The fight for a Just Recovery

The stakes for public finance have become a lot higher in the past few months. With the health and livelihoods of billions at immediate risk from COVID-19, governments around the world are preparing public spending packages of a magnitude they previously deemed unthinkable. The fossil fuel sector and their proponents have been quick to opportunistically respond to this moment with requests for massive bailouts, new subsidies, regulatory rollbacks, and the postponement of climate measures. The Minister of Energy in Alberta, Canada has even gone as far as to call it a "great time" to build pipelines because protests to stop them cannot happen.

In some jurisdictions the fossil fuel industry is already winning many of its demands. The CARES Act in the United States could provide up to USD 471 billion to help fossil fuel companies pay off debts. Public outcry likely helped lessen the magnitude of fossil fuel bailouts initially proposed in Canada, but early support in response to COVID-19 included a USD 5.3 billion investment in and loan guarantee to the Keystone XL oil pipeline from the Government of Alberta, USD 1.9 billion in aid for abandoned well clean-up and methane leaks without fixing the regulatory gaps that allow polluters to shirk these responsibilities, a multi-billion credit facility for small and medium oil and gas producers through Export Development Canada (EDC), and other public finance programs accessible to oil and gas producers through EDC and the Canadian Development Investment Corporation.

But outside of fossil fuel industry lobby groups, the overwhelming call from civil society has been for governments to support a transition from fossil fuels that protects workers, communities, and the climate in order to build a more just and resilient future instead.

These efforts have highlighted the need for wealthy government responses to take international equity into account; they must ensure that debt-free public finance and debt forgiveness are extended to low income countries and communities to support a Just Recovery to this crisis. In a briefing entitled Resilient Societies or Fossil Fuel Bailouts, Oil Change detailed how governments can address the oil and gas sector in the wake of the COVID-19 crisis in ways that leave us more resilient--including through public finance measures like ending fossil fuel support, financing of Green New Deal packages, support for worker protections, and bringing the fossil fuel industry into public ownership with the explicit goal of a just and managed phase-out of production.

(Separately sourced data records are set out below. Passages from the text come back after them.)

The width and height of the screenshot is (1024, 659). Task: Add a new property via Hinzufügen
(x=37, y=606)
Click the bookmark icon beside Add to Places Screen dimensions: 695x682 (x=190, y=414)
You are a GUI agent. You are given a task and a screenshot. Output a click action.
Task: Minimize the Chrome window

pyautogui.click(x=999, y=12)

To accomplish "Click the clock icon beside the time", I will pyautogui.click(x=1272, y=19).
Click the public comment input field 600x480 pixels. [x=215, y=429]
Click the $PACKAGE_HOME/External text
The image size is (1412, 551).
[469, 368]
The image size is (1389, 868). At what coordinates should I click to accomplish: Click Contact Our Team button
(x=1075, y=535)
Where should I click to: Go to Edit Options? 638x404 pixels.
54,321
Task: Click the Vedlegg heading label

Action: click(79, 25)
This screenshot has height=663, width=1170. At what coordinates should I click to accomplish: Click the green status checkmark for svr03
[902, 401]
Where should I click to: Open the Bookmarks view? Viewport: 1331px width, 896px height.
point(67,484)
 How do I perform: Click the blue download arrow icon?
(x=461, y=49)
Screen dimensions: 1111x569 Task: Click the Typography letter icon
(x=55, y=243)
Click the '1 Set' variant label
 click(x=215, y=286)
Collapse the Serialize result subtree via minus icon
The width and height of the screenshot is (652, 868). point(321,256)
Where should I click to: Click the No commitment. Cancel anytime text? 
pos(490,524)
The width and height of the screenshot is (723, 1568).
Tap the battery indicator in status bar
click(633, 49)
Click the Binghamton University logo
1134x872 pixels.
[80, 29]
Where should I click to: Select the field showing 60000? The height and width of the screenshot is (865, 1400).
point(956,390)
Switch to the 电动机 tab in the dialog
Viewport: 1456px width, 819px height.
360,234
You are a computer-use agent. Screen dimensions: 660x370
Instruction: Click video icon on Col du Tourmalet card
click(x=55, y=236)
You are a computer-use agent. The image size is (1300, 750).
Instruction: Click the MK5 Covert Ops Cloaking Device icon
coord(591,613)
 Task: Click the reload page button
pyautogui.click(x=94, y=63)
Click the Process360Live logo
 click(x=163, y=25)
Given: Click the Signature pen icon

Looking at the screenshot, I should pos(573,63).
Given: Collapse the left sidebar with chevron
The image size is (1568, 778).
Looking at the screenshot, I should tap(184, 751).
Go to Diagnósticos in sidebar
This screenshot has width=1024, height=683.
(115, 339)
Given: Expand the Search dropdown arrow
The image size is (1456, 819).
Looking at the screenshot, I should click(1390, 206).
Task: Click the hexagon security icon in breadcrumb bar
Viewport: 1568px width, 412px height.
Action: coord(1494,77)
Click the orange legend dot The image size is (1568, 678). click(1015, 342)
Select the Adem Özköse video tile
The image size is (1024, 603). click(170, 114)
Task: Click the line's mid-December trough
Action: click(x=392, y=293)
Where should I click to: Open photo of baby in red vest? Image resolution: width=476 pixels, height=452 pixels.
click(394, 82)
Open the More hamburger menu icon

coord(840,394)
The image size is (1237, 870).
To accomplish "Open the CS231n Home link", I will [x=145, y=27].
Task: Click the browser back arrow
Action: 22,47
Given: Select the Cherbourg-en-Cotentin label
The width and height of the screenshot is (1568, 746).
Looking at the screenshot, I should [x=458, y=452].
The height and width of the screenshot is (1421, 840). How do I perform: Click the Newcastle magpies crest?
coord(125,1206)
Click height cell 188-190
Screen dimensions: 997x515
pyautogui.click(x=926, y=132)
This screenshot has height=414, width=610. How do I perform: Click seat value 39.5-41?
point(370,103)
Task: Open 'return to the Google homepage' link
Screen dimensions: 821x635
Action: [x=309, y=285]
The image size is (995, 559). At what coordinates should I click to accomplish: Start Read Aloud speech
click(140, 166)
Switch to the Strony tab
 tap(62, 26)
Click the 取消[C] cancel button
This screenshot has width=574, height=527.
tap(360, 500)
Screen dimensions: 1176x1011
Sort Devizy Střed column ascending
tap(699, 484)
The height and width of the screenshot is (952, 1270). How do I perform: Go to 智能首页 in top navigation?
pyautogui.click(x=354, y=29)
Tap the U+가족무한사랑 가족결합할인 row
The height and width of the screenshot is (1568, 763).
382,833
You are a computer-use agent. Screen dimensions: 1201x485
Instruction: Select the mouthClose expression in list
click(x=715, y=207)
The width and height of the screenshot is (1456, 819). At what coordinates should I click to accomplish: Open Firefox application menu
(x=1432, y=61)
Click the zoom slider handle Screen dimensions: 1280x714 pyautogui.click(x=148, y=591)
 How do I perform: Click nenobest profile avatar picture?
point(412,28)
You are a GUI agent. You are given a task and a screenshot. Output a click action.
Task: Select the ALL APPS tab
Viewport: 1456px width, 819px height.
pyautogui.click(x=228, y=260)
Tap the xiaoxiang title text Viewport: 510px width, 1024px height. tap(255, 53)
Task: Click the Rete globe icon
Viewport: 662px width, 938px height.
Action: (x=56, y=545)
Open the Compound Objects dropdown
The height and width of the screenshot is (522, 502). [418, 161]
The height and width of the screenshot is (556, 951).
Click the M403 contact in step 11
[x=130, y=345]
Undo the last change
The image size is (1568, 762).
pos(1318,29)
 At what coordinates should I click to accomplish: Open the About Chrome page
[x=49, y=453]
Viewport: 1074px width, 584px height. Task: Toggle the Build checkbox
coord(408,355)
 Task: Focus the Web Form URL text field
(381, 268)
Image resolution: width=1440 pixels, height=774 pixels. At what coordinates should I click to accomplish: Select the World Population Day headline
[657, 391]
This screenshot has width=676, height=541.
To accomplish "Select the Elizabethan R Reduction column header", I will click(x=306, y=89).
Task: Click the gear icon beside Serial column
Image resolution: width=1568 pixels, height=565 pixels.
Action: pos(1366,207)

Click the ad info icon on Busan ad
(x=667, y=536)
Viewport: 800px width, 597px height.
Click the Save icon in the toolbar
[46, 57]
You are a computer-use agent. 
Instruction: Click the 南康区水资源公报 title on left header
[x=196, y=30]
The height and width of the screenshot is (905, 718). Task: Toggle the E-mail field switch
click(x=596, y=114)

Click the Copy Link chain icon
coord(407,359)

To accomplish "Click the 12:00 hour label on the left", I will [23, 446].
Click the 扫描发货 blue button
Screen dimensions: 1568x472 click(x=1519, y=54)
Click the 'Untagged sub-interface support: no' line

Just Recovery organizing is building off of and coalescing with what was already a red-hot movement to cut off new finance for fossil fuels--public and private alike--before the pandemic. And some governments and public finance institutions are responding to COVID-19 in ways that step in the direction these efforts pushing. Spain has mandated their State and public institutions divest from any holdings in companies whose activities include the extraction, refining and processing of fossil fuels (alongside other promising measures from a wealth tax to an end to any new licenses for oil and gas). The New Zealand Climate Change Commission submitted recommendations for recovery that called for stimulus investments for recovery to avoid high-emissions assets and infrastructure and to invest in education and retraining to prepare workers for low-carbon jobs. Among other measures, the European Investment Bank has established a USD 27 billion guarantee fund to support the EU's wider stimulus efforts and an additional USD 5.7 billion for recovery outside of the EU, with the Bank's president saying these measures will support climate goals.

Fossil fuel CEOs and their politician and billionaire friends are doing their best to profit from this moment. We have a long way to go until these measures add up to something resembling the Just Recovery we need for an equitable, livable, and resilient future. But from massive coalitions to creative socially-distanced rallies to radical mutual aid work, the movement is quickly gaining a foothold.